Even with such touching interactions, Dosa Divas is still bright in much of its dialogue. Quite a lot of the humour did actually hit for me, which is not always guaranteed. Personal highlights included techbro enemies whimpering out buzzwords like “401K!” upon their snivelling defeat, one of Lina’s many propaganda-peddling loudspeakers barking out “Broken bones below the neck are no longer valid excuses for work breaks”, and Lina herself proudly stating that she “cut salaries for non-essential employees, like company doctors, so more of Linaworks’ money goes to the executives driving the bulk of our value.” Even so, there were times that the humour crept into the ever-tempting pit of Deadpool-esque fourth wall-breaking, such as an NPC joking that Samara was “too busy looking at your upgrade screen”, which left a sour taste in my mouth. The aftertaste of Dosa Divas as a whole is also, sadly, less appealing than the main dish.
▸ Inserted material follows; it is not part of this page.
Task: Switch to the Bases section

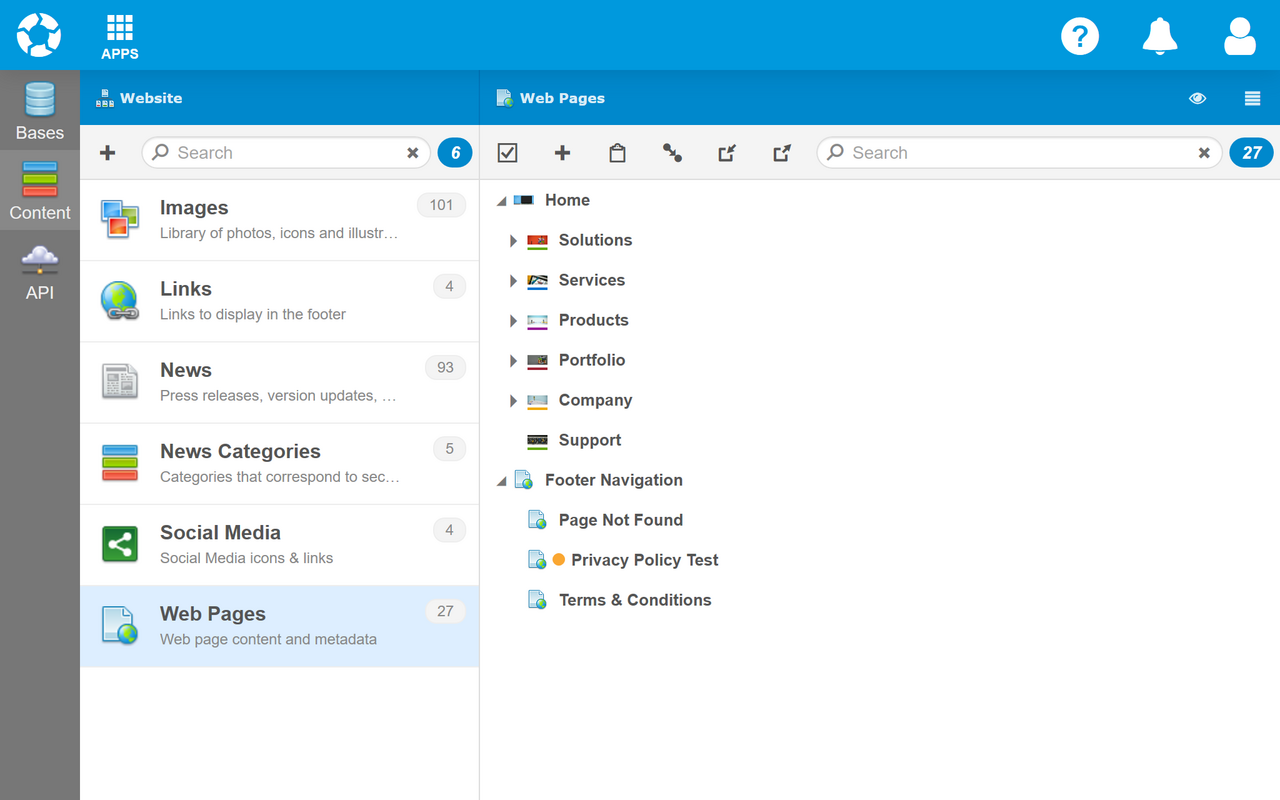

Barring a stellar final boss fight, the game’s closing hours are let down by: a sudden boss replay with new, mandatory gimmicks intended to make them more unique than just replaying the same bosses, which only made them tiring to replay; an ending that happens incredibly quickly and offers very little time to take anything in, and the long-foreshadowed death of a core character that is bewilderingly blown past in a few seconds, leaving you with not a moment to grieve before the credits hit the screen.
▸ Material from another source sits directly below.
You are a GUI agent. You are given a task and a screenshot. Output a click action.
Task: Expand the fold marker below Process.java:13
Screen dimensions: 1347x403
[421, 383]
Dosa Divas is a lovely little RPG. Even if simple in places where it could perhaps do with a tad more seasoning, there’s a heaping amount of heart in every crushing line of dialogue, every amend made to repair bridges burned, every dish served up by the party. Food is memory, as Dosa Divas centres its narrative and theming around and delivers with a respectable sincerity — I just wish my lasting memory of the game wasn’t soured by my last bite.